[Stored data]
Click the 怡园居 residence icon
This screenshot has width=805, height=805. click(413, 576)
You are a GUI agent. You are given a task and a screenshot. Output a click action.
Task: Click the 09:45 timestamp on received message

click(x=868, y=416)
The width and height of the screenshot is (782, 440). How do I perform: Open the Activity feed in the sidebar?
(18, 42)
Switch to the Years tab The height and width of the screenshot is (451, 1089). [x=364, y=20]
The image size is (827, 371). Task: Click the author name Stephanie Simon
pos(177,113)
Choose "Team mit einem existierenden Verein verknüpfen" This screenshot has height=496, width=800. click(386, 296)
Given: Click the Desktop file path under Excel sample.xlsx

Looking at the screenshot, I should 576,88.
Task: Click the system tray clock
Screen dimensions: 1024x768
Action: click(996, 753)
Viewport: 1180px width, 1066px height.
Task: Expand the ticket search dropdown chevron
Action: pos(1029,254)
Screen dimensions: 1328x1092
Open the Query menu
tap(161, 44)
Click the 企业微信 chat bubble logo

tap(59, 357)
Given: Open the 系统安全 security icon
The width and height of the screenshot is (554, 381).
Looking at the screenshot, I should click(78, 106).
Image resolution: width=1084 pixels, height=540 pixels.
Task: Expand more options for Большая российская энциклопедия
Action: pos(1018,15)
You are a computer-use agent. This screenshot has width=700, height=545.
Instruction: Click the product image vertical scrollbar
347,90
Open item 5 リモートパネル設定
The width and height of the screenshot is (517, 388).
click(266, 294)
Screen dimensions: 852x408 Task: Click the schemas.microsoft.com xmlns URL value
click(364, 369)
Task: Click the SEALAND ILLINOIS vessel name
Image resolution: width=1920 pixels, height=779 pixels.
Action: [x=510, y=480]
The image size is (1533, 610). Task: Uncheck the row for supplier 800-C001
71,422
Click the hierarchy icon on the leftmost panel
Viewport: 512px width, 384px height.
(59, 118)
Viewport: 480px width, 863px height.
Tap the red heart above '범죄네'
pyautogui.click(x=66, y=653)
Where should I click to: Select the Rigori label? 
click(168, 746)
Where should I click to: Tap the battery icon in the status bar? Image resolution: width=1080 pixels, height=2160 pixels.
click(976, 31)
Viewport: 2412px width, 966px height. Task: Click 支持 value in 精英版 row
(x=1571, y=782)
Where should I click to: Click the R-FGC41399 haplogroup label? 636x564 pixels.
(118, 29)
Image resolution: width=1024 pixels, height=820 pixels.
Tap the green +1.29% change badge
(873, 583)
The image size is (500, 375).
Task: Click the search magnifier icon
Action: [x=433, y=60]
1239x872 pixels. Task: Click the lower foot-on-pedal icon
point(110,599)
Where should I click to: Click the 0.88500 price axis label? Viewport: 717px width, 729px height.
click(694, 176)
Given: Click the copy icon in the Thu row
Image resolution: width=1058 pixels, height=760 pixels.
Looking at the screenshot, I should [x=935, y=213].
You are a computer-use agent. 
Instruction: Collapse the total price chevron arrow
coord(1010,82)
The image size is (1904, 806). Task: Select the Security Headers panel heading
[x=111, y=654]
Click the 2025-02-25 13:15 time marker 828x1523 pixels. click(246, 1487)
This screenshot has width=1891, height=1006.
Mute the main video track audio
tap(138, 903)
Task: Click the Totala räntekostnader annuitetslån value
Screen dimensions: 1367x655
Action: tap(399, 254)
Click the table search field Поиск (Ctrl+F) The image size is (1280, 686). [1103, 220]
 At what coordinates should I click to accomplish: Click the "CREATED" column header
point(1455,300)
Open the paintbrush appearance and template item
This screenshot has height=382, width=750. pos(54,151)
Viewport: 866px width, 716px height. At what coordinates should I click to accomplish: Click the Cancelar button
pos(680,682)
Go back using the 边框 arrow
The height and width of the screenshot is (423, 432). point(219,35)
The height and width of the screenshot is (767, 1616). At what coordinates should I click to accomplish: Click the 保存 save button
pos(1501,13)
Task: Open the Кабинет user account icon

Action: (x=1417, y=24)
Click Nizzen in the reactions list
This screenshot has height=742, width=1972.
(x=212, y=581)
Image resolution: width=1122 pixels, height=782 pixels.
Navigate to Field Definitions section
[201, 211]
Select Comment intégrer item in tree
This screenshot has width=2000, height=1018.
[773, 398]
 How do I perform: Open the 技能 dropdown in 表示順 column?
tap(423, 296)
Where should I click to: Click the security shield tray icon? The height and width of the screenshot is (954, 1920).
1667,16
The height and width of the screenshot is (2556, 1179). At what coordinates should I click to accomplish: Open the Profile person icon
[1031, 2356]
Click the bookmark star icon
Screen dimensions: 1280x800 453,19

ASSIGNMENT
Going back over the entries above, copy word for word every line from the one that has "Open the paintbrush" on through the one that has "Image resolution: width=1122".

ANSWER BOX
Open the paintbrush appearance and template item
This screenshot has height=382, width=750. pos(54,151)
Viewport: 866px width, 716px height. At what coordinates should I click to accomplish: Click the Cancelar button
pos(680,682)
Go back using the 边框 arrow
The height and width of the screenshot is (423, 432). point(219,35)
The height and width of the screenshot is (767, 1616). At what coordinates should I click to accomplish: Click the 保存 save button
pos(1501,13)
Task: Open the Кабинет user account icon

Action: (x=1417, y=24)
Click Nizzen in the reactions list
This screenshot has height=742, width=1972.
(x=212, y=581)
Image resolution: width=1122 pixels, height=782 pixels.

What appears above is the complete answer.